Hyperexcitability and epilepsy associated with disruption of the mouse neuronal-specific K-Cl cotransporter gene.

Four genes encode electroneutral, Na+-independent, K-Cl cotransporters. KCC2, is exclusively expressed in neurons where it is thought to drive intracellular Cl- to low concentrations and shift the reversal potential for Cl- conductances such as GABA(A) or glycine receptor channels, thus participating in the postnatal development of inhibitory mechanisms in the brain. Indeed, expression of the cotransporter is low at birth and increases postnatally, at a time when the intracellular Cl- concentration in neurons decreases and gamma-aminobutyric acid switches its effect from excitatory to inhibitory. To assert the significance of KCC2 in neuronal function, we disrupted the mouse gene encoding this neuronal-specific K-Cl cotransporter. We demonstrate that animals deficient in KCC2 exhibit frequent generalized seizures and die shortly after birth.
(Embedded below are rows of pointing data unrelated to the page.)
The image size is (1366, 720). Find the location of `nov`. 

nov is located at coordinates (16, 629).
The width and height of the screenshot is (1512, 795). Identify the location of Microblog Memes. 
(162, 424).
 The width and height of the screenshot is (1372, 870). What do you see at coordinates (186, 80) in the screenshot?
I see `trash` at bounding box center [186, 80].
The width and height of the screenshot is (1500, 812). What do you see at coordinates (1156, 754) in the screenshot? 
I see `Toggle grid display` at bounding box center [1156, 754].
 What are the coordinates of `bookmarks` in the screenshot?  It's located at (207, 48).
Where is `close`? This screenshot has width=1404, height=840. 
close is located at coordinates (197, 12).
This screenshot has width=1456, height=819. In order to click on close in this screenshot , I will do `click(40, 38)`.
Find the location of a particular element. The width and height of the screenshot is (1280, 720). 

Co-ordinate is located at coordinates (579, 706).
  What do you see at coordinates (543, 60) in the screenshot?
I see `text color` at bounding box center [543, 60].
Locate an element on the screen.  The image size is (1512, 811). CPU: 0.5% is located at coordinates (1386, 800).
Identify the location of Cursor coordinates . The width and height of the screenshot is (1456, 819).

We also show upregulation of Fos, the product of the immediate early gene c-fos, and the significant loss of parvalbumin-positive interneurons, both indicative of brain injury. The regions most affected are the hippocampus and temporal and entorhinal cortices. Extracellular field potential measurements in the CA1 hippocampus exhibited hyperexcitability. Application of picrotoxin, a blocker of the GABA(A) receptor, further increased hyperexcitability in homozygous hippocampal sections. Pharmacological treatment of pups showed that diazepam relieved the seizures while phenytoin prevented them between postnatal ages P4-P12. Finally, we demonstrate that adult heterozygote animals show increased susceptibility for epileptic seizure and increased resistance to the anticonvulsant effect of propofol. Taken together, these results indicate that KCC2 plays an important role in controlling CNS excitability during both postnatal development and adult life.